Entries taken from a collection:
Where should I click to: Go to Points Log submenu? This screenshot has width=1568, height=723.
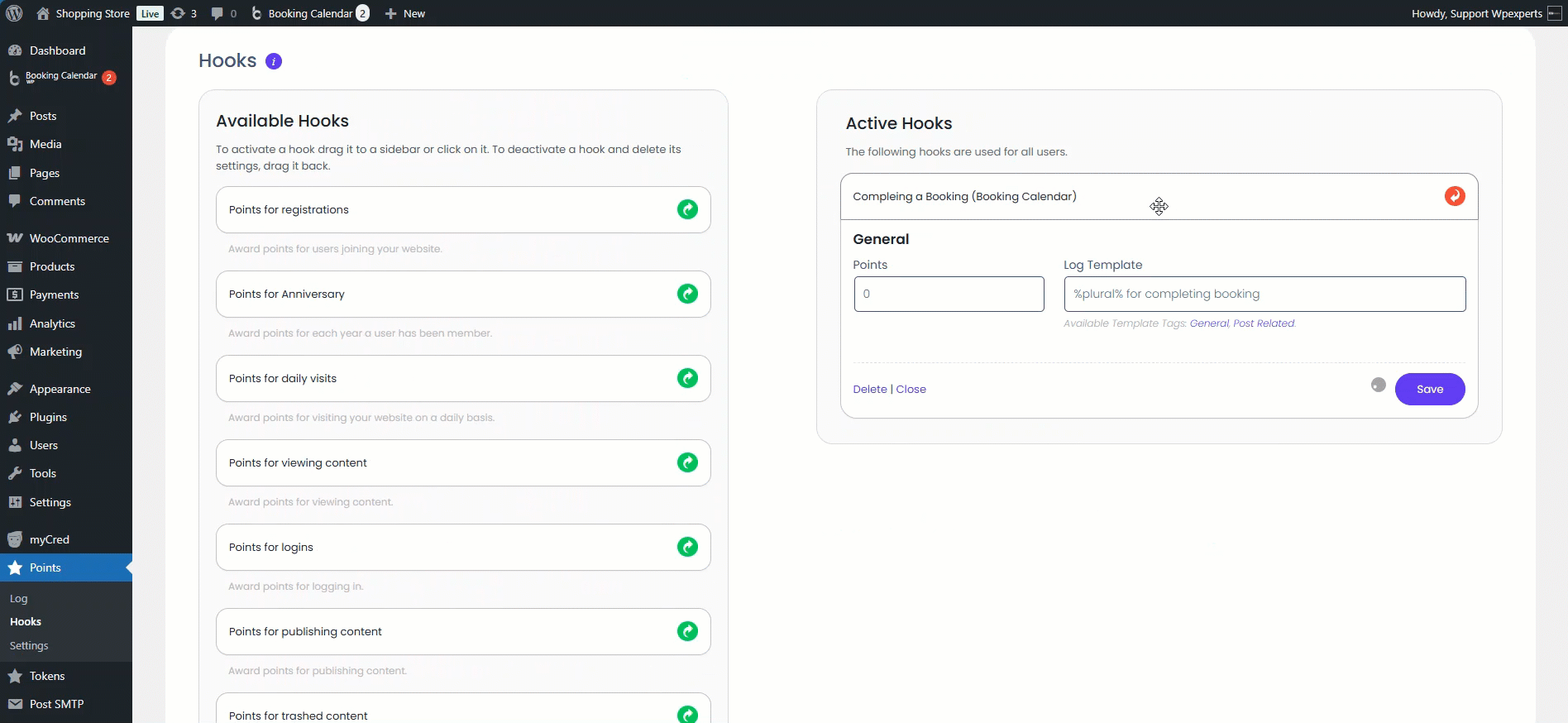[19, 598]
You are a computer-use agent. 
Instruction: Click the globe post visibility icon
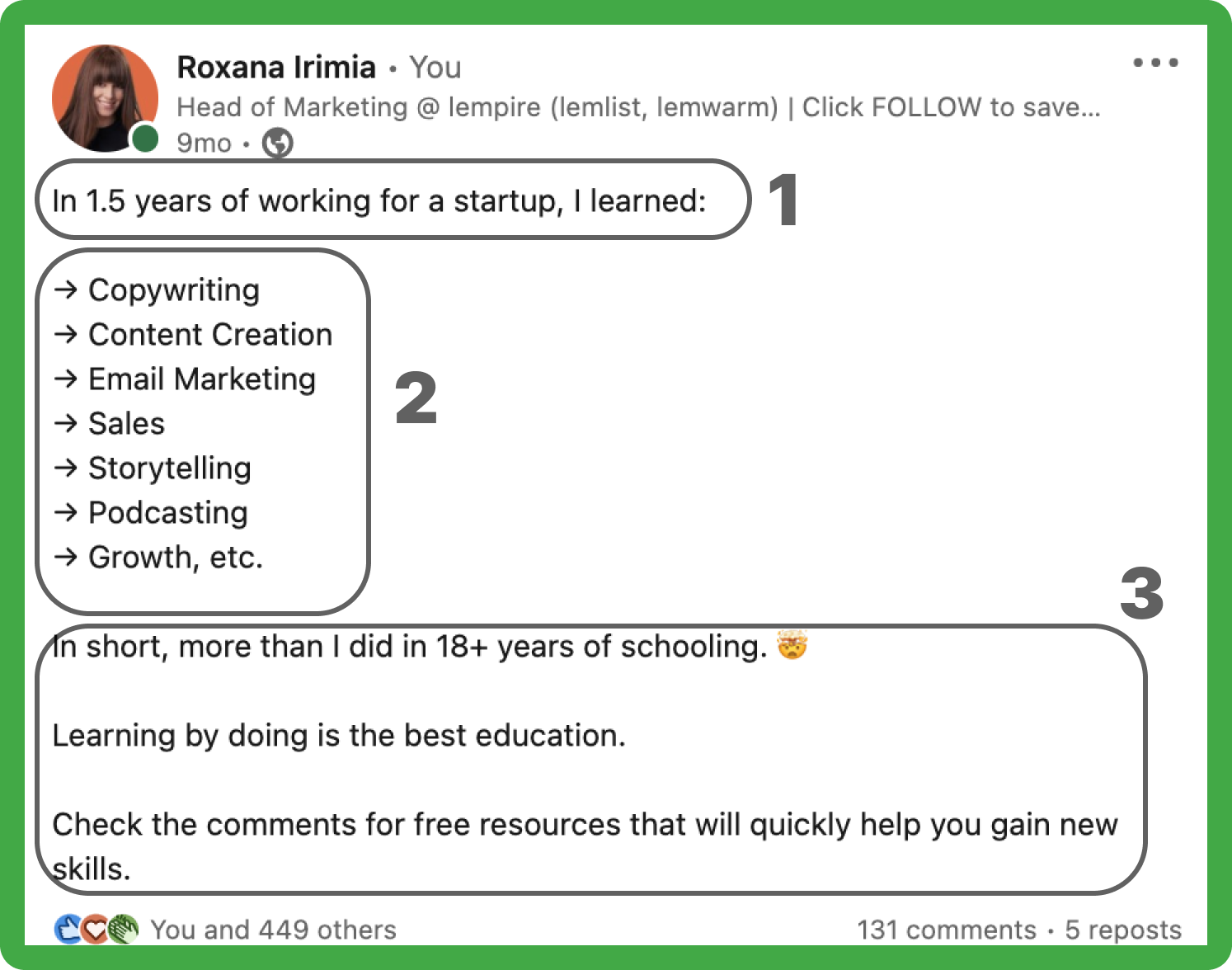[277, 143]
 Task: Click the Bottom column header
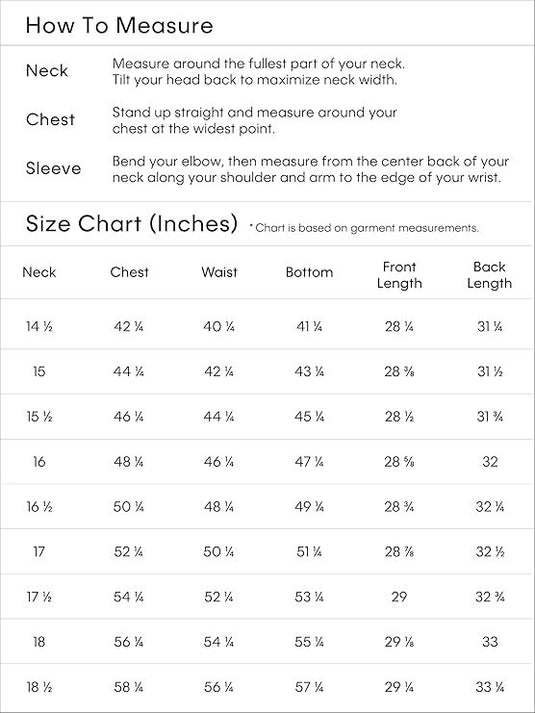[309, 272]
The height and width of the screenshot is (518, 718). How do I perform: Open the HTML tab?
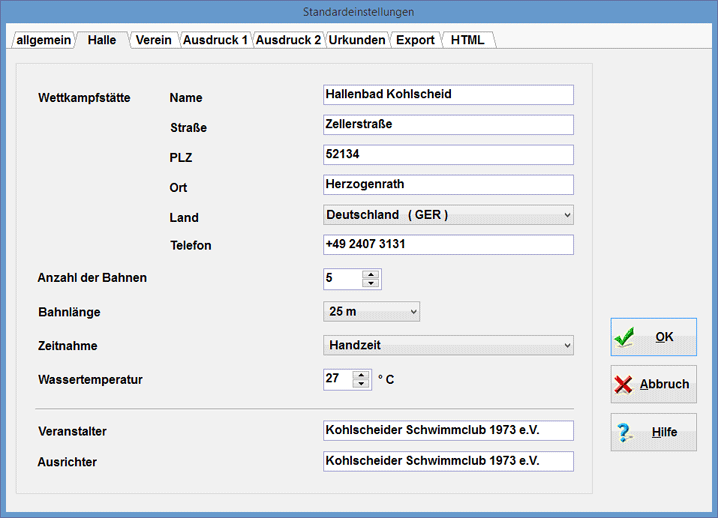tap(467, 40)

TASK PROMPT => Reproduce the lines above letter for letter. The pictures stay behind.

THE COMPLETED TASK =>
Where should I click to: Go to Points Log submenu? This screenshot has width=1568, height=723.
[19, 598]
You are a computer-use agent. 
Instruction: Click the globe post visibility icon
[277, 143]
 Task: Click the Bottom column header
[309, 272]
The height and width of the screenshot is (518, 718). How do I perform: Open the HTML tab?
tap(467, 40)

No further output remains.